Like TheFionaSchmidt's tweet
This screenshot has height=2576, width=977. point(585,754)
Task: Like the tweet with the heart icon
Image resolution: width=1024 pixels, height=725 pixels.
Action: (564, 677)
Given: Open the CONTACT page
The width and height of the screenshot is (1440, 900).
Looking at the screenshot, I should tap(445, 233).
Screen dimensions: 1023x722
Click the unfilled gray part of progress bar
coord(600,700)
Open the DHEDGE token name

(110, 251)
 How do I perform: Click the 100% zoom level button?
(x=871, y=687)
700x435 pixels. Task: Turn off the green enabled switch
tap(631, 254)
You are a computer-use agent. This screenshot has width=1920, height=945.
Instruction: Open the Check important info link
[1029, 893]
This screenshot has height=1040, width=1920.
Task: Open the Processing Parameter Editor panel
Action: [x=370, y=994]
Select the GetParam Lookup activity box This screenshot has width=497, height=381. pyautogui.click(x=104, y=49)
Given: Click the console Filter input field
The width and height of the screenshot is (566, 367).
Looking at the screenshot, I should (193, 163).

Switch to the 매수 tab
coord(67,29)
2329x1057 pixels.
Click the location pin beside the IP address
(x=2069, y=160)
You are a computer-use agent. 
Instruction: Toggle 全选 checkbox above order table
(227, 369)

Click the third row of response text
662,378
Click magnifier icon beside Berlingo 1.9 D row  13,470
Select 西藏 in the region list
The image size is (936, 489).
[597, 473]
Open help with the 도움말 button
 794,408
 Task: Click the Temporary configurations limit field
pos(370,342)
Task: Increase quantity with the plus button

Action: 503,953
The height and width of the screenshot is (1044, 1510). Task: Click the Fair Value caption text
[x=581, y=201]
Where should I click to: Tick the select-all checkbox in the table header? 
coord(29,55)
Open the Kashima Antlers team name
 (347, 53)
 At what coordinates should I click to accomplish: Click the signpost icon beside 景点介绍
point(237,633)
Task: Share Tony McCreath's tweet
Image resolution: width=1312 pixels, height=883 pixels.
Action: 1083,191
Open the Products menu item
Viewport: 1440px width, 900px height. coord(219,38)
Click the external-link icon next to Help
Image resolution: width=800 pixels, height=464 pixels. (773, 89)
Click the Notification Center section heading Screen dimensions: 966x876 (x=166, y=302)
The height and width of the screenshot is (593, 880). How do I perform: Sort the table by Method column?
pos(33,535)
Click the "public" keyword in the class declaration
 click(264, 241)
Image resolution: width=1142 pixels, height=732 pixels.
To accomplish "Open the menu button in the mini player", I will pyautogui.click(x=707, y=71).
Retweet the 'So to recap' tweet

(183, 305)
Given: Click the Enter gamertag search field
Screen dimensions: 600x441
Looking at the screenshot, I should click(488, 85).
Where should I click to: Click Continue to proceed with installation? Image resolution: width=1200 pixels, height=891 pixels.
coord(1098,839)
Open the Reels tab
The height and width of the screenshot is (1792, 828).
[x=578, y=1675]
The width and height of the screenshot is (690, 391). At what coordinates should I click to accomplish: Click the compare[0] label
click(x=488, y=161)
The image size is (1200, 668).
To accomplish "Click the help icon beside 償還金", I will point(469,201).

■ ■ ■ ■ ■ ■ ■

Your assignment:
Output every entry again, exactly as given.

Solved problem:
Like TheFionaSchmidt's tweet
This screenshot has height=2576, width=977. point(585,754)
Task: Like the tweet with the heart icon
Image resolution: width=1024 pixels, height=725 pixels.
Action: (564, 677)
Given: Open the CONTACT page
The width and height of the screenshot is (1440, 900).
Looking at the screenshot, I should tap(445, 233).
Screen dimensions: 1023x722
Click the unfilled gray part of progress bar
coord(600,700)
Open the DHEDGE token name

(110, 251)
 How do I perform: Click the 100% zoom level button?
(x=871, y=687)
700x435 pixels. Task: Turn off the green enabled switch
tap(631, 254)
You are a computer-use agent. This screenshot has width=1920, height=945.
Instruction: Open the Check important info link
[1029, 893]
This screenshot has height=1040, width=1920.
Task: Open the Processing Parameter Editor panel
Action: [x=370, y=994]
Select the GetParam Lookup activity box This screenshot has width=497, height=381. pyautogui.click(x=104, y=49)
Given: Click the console Filter input field
The width and height of the screenshot is (566, 367).
Looking at the screenshot, I should (193, 163).

Switch to the 매수 tab
coord(67,29)
2329x1057 pixels.
Click the location pin beside the IP address
(x=2069, y=160)
You are a computer-use agent. 
Instruction: Toggle 全选 checkbox above order table
(227, 369)

Click the third row of response text
662,378
Click magnifier icon beside Berlingo 1.9 D row  13,470
Select 西藏 in the region list
The image size is (936, 489).
[597, 473]
Open help with the 도움말 button
 794,408
 Task: Click the Temporary configurations limit field
pos(370,342)
Task: Increase quantity with the plus button

Action: 503,953
The height and width of the screenshot is (1044, 1510). Task: Click the Fair Value caption text
[x=581, y=201]
Where should I click to: Tick the select-all checkbox in the table header? 
coord(29,55)
Open the Kashima Antlers team name
 (347, 53)
 At what coordinates should I click to accomplish: Click the signpost icon beside 景点介绍
point(237,633)
Task: Share Tony McCreath's tweet
Image resolution: width=1312 pixels, height=883 pixels.
Action: 1083,191
Open the Products menu item
Viewport: 1440px width, 900px height. coord(219,38)
Click the external-link icon next to Help
Image resolution: width=800 pixels, height=464 pixels. (773, 89)
Click the Notification Center section heading Screen dimensions: 966x876 (x=166, y=302)
The height and width of the screenshot is (593, 880). How do I perform: Sort the table by Method column?
pos(33,535)
Click the "public" keyword in the class declaration
 click(264, 241)
Image resolution: width=1142 pixels, height=732 pixels.
To accomplish "Open the menu button in the mini player", I will pyautogui.click(x=707, y=71).
Retweet the 'So to recap' tweet

(183, 305)
Given: Click the Enter gamertag search field
Screen dimensions: 600x441
Looking at the screenshot, I should click(488, 85).
Where should I click to: Click Continue to proceed with installation? Image resolution: width=1200 pixels, height=891 pixels.
coord(1098,839)
Open the Reels tab
The height and width of the screenshot is (1792, 828).
[x=578, y=1675]
The width and height of the screenshot is (690, 391). At what coordinates should I click to accomplish: Click the compare[0] label
click(x=488, y=161)
The image size is (1200, 668).
To accomplish "Click the help icon beside 償還金", I will point(469,201).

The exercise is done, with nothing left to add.